Required work:
The answer is to be an exact copy of the lines below running from the line with "Click the underlined text 'de um site.'" down to the line with "Click help icon for السماح بالإقتباس row", both ends included, and nothing more.

********

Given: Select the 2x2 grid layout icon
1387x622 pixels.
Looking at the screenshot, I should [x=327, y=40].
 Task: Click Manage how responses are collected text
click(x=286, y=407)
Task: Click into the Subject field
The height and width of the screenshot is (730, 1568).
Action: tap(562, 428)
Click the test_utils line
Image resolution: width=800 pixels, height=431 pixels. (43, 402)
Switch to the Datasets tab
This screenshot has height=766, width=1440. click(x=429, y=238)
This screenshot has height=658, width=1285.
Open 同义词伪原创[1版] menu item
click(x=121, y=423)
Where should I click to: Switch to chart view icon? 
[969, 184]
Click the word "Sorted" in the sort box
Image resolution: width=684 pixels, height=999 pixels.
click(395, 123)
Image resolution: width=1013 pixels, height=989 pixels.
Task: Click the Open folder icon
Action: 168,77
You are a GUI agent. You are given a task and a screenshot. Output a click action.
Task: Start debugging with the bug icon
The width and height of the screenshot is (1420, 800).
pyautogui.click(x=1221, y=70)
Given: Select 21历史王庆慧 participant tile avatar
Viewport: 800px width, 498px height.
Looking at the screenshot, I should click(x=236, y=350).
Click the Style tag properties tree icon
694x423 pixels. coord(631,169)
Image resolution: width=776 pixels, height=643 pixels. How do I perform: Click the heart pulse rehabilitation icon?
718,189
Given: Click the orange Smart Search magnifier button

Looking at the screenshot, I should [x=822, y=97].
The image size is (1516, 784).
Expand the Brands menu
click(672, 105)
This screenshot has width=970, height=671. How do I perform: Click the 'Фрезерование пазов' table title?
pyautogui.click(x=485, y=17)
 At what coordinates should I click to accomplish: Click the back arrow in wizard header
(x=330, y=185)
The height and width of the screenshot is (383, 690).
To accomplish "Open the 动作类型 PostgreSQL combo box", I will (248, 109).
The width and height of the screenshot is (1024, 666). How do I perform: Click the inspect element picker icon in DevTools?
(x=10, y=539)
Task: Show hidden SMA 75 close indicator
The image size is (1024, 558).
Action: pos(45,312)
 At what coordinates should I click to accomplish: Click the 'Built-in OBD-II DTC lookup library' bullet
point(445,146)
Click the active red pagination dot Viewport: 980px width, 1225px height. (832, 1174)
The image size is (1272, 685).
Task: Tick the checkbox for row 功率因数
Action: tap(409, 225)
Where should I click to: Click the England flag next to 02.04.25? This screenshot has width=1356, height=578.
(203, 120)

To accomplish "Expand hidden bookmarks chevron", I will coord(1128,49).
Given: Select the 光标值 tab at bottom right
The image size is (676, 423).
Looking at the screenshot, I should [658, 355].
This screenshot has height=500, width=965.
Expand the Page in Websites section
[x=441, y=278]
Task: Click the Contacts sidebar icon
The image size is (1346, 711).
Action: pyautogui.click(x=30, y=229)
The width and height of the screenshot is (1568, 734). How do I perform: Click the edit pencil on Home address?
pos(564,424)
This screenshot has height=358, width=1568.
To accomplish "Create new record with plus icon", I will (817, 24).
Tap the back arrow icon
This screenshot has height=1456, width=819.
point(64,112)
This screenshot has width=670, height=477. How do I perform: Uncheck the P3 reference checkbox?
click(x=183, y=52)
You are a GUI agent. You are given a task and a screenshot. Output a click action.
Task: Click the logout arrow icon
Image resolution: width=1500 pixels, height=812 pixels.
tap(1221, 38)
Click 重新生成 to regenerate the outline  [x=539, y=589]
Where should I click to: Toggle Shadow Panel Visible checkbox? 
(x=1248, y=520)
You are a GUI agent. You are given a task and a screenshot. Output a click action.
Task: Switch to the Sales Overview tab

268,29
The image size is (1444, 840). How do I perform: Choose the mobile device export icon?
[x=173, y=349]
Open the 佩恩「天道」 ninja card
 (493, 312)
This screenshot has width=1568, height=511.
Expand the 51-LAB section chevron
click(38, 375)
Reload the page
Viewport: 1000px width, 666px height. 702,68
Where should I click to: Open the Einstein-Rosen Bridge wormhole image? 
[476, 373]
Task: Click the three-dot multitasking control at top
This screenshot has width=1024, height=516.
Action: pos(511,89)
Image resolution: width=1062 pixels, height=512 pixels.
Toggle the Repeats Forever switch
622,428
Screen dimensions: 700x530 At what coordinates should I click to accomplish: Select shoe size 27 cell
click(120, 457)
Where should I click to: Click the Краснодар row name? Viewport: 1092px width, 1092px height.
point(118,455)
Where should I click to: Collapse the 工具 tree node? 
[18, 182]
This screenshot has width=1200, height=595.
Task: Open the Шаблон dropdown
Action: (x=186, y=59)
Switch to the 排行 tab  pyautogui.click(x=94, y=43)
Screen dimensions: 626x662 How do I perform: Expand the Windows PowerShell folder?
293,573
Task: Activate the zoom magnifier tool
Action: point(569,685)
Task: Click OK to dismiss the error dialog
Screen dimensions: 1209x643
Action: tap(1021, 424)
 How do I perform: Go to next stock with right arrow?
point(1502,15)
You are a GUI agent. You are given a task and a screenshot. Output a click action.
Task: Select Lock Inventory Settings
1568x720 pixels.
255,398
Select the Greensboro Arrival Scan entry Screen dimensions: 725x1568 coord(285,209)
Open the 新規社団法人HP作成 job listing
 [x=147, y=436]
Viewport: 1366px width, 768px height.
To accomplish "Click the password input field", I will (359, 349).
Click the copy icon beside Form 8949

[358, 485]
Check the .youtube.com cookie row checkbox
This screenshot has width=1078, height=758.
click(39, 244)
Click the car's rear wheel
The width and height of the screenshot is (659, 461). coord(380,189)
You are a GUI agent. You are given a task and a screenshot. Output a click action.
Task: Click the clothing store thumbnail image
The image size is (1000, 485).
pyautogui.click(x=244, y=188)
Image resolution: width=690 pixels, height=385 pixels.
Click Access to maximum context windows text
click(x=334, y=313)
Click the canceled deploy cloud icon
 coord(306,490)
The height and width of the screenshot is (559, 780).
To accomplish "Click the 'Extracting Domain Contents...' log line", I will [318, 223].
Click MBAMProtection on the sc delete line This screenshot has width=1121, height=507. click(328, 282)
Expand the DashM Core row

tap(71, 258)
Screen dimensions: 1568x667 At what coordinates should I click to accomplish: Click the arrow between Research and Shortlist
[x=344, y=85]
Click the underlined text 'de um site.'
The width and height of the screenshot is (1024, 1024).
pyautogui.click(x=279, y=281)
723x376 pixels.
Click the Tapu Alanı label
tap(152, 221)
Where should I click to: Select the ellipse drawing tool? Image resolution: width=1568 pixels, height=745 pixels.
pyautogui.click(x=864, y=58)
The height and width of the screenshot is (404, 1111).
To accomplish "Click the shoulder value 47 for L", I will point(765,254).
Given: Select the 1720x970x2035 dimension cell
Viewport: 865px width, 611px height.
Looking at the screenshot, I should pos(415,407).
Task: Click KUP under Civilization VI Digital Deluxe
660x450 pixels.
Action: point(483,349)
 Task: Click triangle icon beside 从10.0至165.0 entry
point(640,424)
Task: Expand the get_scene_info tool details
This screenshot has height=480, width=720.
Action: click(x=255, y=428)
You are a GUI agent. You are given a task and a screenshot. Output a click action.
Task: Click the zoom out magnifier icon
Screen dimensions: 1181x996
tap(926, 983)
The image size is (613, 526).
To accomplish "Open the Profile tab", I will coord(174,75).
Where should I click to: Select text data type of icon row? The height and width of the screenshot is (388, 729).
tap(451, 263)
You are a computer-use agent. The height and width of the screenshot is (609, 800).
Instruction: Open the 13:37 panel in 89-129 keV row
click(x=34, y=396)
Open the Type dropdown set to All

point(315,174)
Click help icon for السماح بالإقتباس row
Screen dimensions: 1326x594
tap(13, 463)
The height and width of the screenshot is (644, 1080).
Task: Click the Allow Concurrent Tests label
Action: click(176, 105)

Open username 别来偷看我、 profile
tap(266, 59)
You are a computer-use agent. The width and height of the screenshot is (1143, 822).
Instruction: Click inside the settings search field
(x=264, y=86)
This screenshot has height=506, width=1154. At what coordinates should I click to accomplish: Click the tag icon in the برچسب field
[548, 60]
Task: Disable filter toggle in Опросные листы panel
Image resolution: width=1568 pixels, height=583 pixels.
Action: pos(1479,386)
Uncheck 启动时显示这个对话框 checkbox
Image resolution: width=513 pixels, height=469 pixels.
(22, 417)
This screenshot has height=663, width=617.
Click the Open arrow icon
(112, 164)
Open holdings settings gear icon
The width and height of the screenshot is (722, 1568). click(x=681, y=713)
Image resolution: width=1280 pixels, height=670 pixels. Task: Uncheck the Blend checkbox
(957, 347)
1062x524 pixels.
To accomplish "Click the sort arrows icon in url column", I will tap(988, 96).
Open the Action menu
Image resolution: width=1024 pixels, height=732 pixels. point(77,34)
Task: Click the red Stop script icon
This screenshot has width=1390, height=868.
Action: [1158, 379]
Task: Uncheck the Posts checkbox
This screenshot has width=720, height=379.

********

Answer:
Click the underlined text 'de um site.'
The width and height of the screenshot is (1024, 1024).
pyautogui.click(x=279, y=281)
723x376 pixels.
Click the Tapu Alanı label
tap(152, 221)
Where should I click to: Select the ellipse drawing tool? Image resolution: width=1568 pixels, height=745 pixels.
pyautogui.click(x=864, y=58)
The height and width of the screenshot is (404, 1111).
To accomplish "Click the shoulder value 47 for L", I will point(765,254).
Given: Select the 1720x970x2035 dimension cell
Viewport: 865px width, 611px height.
Looking at the screenshot, I should pos(415,407).
Task: Click KUP under Civilization VI Digital Deluxe
660x450 pixels.
Action: point(483,349)
 Task: Click triangle icon beside 从10.0至165.0 entry
point(640,424)
Task: Expand the get_scene_info tool details
This screenshot has height=480, width=720.
Action: click(x=255, y=428)
You are a GUI agent. You are given a task and a screenshot. Output a click action.
Task: Click the zoom out magnifier icon
Screen dimensions: 1181x996
tap(926, 983)
The image size is (613, 526).
To accomplish "Open the Profile tab", I will coord(174,75).
Where should I click to: Select text data type of icon row? The height and width of the screenshot is (388, 729).
tap(451, 263)
You are a computer-use agent. The height and width of the screenshot is (609, 800).
Instruction: Open the 13:37 panel in 89-129 keV row
click(x=34, y=396)
Open the Type dropdown set to All

point(315,174)
Click help icon for السماح بالإقتباس row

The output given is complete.